TASK INSTRUCTIONS
1. Answer these about the blog text on videogame critics and localism:
(a) What population figure does it give for Australia?
(b) At which blog was the picture/quote found?
(c) At what event did John Ralston Saul give the talk it mentions?
2. Please write the next part of the blog text on videogame critics and localism, picking up after its last sentence.

TEXT BLOCK
● ● ● ●

The first is inspired by an increasing wealth of literature that spells out the co-dependent relationship the human mind has with technology. It is becoming evident that far from simply shaping technology as in the great enlightenment narrative, rather human cognition is to an equal or greater extent shaped by the technology it engages with. How we evaluate the beneficial, detrimental, or ambivalent nature of those changes is an area still in development.

The technology central to my research, and the second broad area of investigation, is the internet. The globalised space of the internet would at first seem to repel or diminish expressions of nationality, but mounting evidence and my own observations suggests that the actuality runs counter to this. For a nation of a mere 20 million, there certainly seem to be a heck of a lot of Australian videogame critics operating on the internet – and Yahtzee, who I mentioned earlier, is just one of them. Why and to what extent the online community of critics attracts or encourages expressions of nationality will be investigated.

Thirdly and finally, I will attempt a reading of the critical videogame community on the internet as a place of resistance to neoliberal principles of capital. I will attempt to argue that internet communities, and the critical videogame community in particular, presents itself as an expression of disillusionment with and resistance to, “the right of capital to exercise its sovereign power wherever and over whomever it chooses” to quote Terry Eagleton. Nine times out of ten these critics do their work and give it away for free, and I think that’s significant.

In conclusion, the arrival of these communities of like-minded authors and critics, working together to develop ideas and expand a field of criticism, expressing cultures and identities that are both global and locally based, has been enabled by one of the most revolutionary technologies of the past hundred years. The Internet and the videogame critic, that’s the subject of my research.

Localism

I came across this picture/quote at the Archive Fire blog in a post entitled “nationalism is fascism“.

Until quite recently I would have unquestionably agreed with the title and sentiment of the post– nationalism is so close as to be identical to fascism in most cases, and it is quite often the case here in Australia. I’ve argued with people that there is no logical basis for patriotism, as all it consists of is an a priori assumption that your nation is better than another.

Blog author Michael suggests in the comment thread an alternative to nationalism that also resists the hegemonic term ‘globalism’ and it’s capitalist overtones, suggesting that,

…rich, diverse planetary ways of being and knowing open up possibilities that could compel us to be better with and for each other.

Which is all well and true, but as John Ralston Saul pointed out in his talk at the Sydney Writers festival recently, apart from a few global elites who spend their lives jetting around the world Ryan Bingham style, most of us are and will spend out lives as citizens largely of one place. For the majority of the earth’s population, we exist in a more or less single location.

Perhaps more to the point, what makes any one place in the world any more or less a part of the global thinking than any other? Why privilege the unknown/other place in your planetary/global thinking?

There seems in fact no other level to engage with “planetary ways of being and knowing” except the very local and immediate vicinity. It’s a cliché, but I think there’s truth to the oft denigrated slogan “think global, act local” and while it does ring with a sense of falseness and defeatism, I think that’s a result of a lack of momentum or the ‘critical mass’ necessary to make it work. If enough of us actually did think globally – or if capitalism were to be suddenly replaced with a system that included thinking globally – it would only make sense to act locally. Where else do we act other than where our own bodies and lives touch the earth?

● ● ● ●

INFORMATION SHOWN
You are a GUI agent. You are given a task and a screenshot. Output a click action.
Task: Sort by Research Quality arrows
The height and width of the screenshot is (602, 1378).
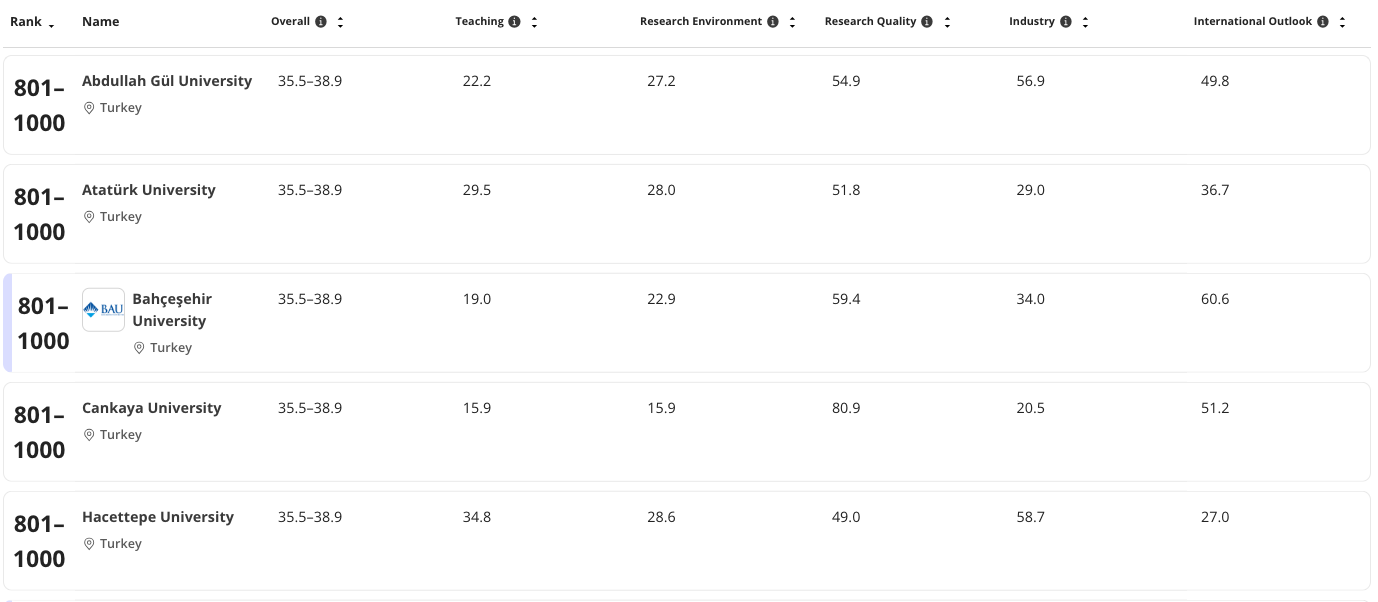pos(947,22)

● ● ● ●

ANSWERS TO THE EXERCISE
1.
(a) A mere 20 million.
(b) The Archive Fire blog.
(c) The Sydney Writers festival.

2.
Yes, let’s promote thinking and knowing on a planetary scale, as Jeremy Rifkin has suggested will be necessary if we are to stave off complete planetary entropic disaster. But we also aught not practice the mental writing-off of everywhere outside our own patches of turf until that critical mass is achieved, for that smacks of selfish short-sighted libertarianism.

In light of all this, I’m thinking again about nationalism and a piece I’m writing at the moment for the Killscreen Magazine. I’m writing about the issue of Australian nationalism and identity and while I won’t go into too many details, I would like to float the idea of a not entirely repulsive Australian nationalism based around an appreciation of the unique landscape that is outside our own back door.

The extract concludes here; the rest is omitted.